* [Supplied material]:

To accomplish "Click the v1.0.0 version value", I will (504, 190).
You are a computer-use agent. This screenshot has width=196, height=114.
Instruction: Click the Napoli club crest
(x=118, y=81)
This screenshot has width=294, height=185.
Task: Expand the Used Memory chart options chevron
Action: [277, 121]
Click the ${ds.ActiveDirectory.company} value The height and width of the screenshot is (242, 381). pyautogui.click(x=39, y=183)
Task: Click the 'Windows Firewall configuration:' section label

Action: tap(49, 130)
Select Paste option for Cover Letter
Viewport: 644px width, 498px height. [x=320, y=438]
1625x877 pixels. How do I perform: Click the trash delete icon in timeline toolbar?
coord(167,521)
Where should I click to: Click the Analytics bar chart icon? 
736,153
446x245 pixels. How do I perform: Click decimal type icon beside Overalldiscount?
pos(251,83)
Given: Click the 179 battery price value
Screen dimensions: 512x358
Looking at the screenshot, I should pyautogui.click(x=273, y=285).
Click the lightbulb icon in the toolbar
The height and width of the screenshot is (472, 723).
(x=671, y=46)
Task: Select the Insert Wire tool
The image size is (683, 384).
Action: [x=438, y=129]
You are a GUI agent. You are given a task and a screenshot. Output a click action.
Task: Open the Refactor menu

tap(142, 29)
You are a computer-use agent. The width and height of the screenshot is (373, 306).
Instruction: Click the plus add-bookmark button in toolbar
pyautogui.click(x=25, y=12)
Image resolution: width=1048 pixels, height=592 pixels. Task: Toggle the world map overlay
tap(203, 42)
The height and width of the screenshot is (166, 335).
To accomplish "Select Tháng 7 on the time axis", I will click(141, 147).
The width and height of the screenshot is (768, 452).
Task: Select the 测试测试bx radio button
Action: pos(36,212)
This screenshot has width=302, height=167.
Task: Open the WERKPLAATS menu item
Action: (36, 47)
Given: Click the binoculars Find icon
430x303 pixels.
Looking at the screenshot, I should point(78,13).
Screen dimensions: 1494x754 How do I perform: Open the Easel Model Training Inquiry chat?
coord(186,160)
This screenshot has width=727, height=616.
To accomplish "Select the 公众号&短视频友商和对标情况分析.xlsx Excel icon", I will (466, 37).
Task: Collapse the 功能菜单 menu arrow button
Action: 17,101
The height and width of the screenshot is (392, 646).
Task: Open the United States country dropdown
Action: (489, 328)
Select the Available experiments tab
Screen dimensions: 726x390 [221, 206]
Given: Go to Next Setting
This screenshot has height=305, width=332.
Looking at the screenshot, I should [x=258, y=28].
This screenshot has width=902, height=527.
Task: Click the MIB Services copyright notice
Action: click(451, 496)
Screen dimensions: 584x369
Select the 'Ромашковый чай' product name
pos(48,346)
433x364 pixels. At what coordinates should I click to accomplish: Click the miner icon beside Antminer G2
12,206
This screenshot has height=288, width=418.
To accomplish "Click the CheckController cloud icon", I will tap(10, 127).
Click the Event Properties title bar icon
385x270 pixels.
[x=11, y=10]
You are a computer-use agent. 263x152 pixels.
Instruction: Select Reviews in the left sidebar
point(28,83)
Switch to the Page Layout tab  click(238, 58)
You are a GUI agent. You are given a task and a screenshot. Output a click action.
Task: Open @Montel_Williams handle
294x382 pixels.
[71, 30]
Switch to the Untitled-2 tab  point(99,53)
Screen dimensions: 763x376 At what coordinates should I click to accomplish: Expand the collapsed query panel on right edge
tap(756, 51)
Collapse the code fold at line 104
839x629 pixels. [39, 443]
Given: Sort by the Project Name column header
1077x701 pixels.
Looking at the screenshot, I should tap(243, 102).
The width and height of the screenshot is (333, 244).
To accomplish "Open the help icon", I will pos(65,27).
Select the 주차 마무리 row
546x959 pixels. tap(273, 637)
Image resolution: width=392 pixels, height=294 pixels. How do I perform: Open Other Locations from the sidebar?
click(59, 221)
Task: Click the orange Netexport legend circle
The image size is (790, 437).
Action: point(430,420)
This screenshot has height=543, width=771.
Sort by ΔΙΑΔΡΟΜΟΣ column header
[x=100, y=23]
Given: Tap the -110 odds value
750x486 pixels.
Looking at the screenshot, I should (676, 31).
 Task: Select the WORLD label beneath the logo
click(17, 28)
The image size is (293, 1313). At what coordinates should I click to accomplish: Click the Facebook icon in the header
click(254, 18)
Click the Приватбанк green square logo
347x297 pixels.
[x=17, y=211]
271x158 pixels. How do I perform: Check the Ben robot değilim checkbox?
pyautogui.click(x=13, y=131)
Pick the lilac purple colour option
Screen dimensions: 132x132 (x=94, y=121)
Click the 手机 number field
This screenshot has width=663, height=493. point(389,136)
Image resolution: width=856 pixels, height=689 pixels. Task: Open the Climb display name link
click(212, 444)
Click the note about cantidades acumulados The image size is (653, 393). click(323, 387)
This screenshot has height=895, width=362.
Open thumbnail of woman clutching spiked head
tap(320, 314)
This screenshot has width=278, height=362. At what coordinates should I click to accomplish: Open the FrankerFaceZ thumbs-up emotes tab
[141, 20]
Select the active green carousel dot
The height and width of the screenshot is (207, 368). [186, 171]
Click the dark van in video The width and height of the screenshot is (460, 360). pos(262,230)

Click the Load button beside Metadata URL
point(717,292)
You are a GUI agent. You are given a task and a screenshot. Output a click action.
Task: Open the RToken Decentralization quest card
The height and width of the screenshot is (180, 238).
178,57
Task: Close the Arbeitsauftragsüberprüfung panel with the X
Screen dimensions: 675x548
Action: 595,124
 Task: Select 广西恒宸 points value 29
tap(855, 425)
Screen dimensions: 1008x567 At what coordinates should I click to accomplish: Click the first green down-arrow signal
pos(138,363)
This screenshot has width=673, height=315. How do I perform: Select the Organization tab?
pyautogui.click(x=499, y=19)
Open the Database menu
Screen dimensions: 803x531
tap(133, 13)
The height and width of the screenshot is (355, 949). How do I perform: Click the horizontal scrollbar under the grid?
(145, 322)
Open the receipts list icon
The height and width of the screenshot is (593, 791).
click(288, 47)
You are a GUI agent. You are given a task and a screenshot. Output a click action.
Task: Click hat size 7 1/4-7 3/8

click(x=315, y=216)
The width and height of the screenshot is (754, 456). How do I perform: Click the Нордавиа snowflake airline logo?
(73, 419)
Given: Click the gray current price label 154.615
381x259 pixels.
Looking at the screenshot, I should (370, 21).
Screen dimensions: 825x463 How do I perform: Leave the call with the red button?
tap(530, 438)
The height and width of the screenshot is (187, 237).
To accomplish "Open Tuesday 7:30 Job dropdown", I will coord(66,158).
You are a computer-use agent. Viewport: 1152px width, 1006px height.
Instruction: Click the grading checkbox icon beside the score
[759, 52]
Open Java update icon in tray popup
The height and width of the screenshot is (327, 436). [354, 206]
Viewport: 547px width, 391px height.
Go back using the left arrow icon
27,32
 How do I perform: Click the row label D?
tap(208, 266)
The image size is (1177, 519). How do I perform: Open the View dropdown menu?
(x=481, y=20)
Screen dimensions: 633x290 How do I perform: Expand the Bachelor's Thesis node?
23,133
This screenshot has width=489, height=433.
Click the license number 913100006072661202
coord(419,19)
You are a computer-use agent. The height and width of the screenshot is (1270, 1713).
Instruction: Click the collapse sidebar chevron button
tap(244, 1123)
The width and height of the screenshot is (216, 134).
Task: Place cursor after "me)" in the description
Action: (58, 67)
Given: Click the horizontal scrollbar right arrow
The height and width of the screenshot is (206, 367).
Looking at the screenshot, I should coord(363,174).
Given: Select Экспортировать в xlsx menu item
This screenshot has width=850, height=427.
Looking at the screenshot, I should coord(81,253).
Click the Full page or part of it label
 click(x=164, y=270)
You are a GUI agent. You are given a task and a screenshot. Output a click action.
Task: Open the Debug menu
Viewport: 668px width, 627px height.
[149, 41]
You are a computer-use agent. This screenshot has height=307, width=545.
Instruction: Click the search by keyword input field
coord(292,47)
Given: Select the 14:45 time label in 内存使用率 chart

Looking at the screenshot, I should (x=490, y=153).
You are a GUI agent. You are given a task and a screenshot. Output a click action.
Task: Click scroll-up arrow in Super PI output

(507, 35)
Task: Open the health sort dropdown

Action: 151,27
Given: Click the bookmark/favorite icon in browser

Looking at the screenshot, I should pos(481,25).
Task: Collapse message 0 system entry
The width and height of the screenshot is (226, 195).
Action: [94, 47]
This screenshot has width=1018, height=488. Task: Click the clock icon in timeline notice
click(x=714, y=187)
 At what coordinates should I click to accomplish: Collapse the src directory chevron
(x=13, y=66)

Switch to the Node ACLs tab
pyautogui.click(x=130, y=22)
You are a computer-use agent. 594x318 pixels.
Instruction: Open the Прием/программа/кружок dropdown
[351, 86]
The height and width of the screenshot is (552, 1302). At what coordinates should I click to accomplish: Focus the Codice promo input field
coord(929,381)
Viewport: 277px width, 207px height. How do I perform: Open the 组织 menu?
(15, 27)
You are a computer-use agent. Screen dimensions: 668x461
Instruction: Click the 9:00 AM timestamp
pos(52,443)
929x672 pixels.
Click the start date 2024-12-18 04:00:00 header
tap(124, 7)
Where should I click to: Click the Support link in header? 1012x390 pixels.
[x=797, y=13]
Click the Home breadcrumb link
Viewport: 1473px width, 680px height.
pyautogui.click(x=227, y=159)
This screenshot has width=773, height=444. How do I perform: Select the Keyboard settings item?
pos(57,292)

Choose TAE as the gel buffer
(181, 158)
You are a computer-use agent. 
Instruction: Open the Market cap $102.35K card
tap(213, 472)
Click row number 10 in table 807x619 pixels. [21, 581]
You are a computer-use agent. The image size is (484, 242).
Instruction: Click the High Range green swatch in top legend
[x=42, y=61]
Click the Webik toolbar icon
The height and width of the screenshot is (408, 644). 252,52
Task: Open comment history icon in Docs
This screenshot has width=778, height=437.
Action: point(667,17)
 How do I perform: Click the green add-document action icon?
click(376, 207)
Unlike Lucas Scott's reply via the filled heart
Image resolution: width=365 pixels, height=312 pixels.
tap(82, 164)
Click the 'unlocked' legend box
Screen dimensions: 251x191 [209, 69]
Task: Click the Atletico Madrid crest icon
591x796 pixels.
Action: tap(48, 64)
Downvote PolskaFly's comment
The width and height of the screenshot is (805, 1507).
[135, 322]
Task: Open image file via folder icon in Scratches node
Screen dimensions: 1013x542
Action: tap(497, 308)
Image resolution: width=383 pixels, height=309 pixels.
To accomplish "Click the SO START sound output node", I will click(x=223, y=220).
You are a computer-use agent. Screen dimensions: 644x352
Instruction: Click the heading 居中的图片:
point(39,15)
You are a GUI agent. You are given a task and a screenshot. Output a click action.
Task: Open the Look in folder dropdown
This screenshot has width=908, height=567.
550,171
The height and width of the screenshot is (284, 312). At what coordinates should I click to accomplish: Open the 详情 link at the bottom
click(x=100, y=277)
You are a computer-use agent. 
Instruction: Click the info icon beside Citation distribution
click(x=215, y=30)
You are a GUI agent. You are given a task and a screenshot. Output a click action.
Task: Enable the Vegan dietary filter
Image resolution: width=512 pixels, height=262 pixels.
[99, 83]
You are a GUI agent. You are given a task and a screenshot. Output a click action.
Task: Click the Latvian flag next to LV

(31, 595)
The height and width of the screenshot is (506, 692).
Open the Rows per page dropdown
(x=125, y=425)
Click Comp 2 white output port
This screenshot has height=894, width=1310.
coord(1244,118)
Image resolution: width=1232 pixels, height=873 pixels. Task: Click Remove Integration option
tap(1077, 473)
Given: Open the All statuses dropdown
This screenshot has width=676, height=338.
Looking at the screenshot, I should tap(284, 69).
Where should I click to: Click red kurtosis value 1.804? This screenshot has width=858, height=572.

* [Directions for this task]:
From the entries above, write out only the lines starting at the line that holds "The height and width of the screenshot is (187, 237)." and ending at the line that holds "You are a computer-use agent. Viewport: 1152px", keeping both and matching them exactly.

* [Task output]:
The height and width of the screenshot is (187, 237).
To accomplish "Open Tuesday 7:30 Job dropdown", I will coord(66,158).
You are a computer-use agent. Viewport: 1152px width, 1006px height.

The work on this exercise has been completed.